Records for the task:
_ _ _ _ _ _ _
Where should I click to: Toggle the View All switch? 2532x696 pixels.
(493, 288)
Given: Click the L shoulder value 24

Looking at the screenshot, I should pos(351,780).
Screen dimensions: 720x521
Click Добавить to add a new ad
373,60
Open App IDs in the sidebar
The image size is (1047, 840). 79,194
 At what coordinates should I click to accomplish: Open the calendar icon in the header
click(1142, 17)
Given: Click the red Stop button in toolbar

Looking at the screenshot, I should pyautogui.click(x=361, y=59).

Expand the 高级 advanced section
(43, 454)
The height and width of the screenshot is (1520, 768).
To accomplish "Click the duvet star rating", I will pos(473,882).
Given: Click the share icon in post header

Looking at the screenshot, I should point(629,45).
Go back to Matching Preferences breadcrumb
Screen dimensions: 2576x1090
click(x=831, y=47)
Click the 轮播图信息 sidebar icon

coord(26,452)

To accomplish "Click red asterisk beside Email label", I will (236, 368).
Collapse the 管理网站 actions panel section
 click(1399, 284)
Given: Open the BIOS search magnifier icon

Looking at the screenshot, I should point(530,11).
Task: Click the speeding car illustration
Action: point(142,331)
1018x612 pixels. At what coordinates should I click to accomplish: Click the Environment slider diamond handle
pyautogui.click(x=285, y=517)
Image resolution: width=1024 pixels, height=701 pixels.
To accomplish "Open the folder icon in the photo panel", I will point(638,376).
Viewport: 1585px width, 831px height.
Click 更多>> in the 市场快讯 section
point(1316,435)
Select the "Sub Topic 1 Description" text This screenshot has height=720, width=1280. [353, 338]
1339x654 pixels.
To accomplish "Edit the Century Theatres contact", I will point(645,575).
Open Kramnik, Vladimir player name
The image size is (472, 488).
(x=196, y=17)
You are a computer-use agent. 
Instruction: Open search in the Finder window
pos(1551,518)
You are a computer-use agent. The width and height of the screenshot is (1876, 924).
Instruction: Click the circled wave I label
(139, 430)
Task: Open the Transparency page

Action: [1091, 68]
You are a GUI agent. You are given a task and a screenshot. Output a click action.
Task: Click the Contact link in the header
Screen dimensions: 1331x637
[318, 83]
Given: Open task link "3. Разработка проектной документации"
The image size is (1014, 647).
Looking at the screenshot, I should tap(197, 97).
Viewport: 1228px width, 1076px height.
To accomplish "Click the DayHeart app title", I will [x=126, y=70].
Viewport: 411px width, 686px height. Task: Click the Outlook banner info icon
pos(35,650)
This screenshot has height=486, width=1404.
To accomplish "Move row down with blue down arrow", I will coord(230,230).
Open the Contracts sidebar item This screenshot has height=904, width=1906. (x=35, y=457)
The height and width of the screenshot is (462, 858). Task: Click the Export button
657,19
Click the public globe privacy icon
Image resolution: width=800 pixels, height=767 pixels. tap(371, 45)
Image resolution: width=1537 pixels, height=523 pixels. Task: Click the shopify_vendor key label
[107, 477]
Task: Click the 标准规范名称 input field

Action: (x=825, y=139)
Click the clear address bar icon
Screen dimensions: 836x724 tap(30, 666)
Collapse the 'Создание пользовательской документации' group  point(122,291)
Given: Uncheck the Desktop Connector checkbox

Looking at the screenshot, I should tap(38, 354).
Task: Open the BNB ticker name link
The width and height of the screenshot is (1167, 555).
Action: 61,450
_ _ _ _ _ _ _
What needs to be done:
Print the records above once again, exactly as written.

Completed task:
Where should I click to: Toggle the View All switch? 2532x696 pixels.
(493, 288)
Given: Click the L shoulder value 24

Looking at the screenshot, I should pos(351,780).
Screen dimensions: 720x521
Click Добавить to add a new ad
373,60
Open App IDs in the sidebar
The image size is (1047, 840). 79,194
 At what coordinates should I click to accomplish: Open the calendar icon in the header
click(1142, 17)
Given: Click the red Stop button in toolbar

Looking at the screenshot, I should pyautogui.click(x=361, y=59).

Expand the 高级 advanced section
(43, 454)
The height and width of the screenshot is (1520, 768).
To accomplish "Click the duvet star rating", I will pos(473,882).
Given: Click the share icon in post header

Looking at the screenshot, I should point(629,45).
Go back to Matching Preferences breadcrumb
Screen dimensions: 2576x1090
click(x=831, y=47)
Click the 轮播图信息 sidebar icon

coord(26,452)

To accomplish "Click red asterisk beside Email label", I will (236, 368).
Collapse the 管理网站 actions panel section
 click(1399, 284)
Given: Open the BIOS search magnifier icon

Looking at the screenshot, I should point(530,11).
Task: Click the speeding car illustration
Action: point(142,331)
1018x612 pixels. At what coordinates should I click to accomplish: Click the Environment slider diamond handle
pyautogui.click(x=285, y=517)
Image resolution: width=1024 pixels, height=701 pixels.
To accomplish "Open the folder icon in the photo panel", I will point(638,376).
Viewport: 1585px width, 831px height.
Click 更多>> in the 市场快讯 section
point(1316,435)
Select the "Sub Topic 1 Description" text This screenshot has height=720, width=1280. [353, 338]
1339x654 pixels.
To accomplish "Edit the Century Theatres contact", I will point(645,575).
Open Kramnik, Vladimir player name
The image size is (472, 488).
(x=196, y=17)
You are a computer-use agent. 
Instruction: Open search in the Finder window
pos(1551,518)
You are a computer-use agent. The width and height of the screenshot is (1876, 924).
Instruction: Click the circled wave I label
(139, 430)
Task: Open the Transparency page

Action: [1091, 68]
You are a GUI agent. You are given a task and a screenshot. Output a click action.
Task: Click the Contact link in the header
Screen dimensions: 1331x637
[318, 83]
Given: Open task link "3. Разработка проектной документации"
The image size is (1014, 647).
Looking at the screenshot, I should tap(197, 97).
Viewport: 1228px width, 1076px height.
To accomplish "Click the DayHeart app title", I will [x=126, y=70].
Viewport: 411px width, 686px height. Task: Click the Outlook banner info icon
pos(35,650)
This screenshot has height=486, width=1404.
To accomplish "Move row down with blue down arrow", I will coord(230,230).
Open the Contracts sidebar item This screenshot has height=904, width=1906. (x=35, y=457)
The height and width of the screenshot is (462, 858). Task: Click the Export button
657,19
Click the public globe privacy icon
Image resolution: width=800 pixels, height=767 pixels. tap(371, 45)
Image resolution: width=1537 pixels, height=523 pixels. Task: Click the shopify_vendor key label
[107, 477]
Task: Click the 标准规范名称 input field

Action: (x=825, y=139)
Click the clear address bar icon
Screen dimensions: 836x724 tap(30, 666)
Collapse the 'Создание пользовательской документации' group  point(122,291)
Given: Uncheck the Desktop Connector checkbox

Looking at the screenshot, I should tap(38, 354).
Task: Open the BNB ticker name link
The width and height of the screenshot is (1167, 555).
Action: 61,450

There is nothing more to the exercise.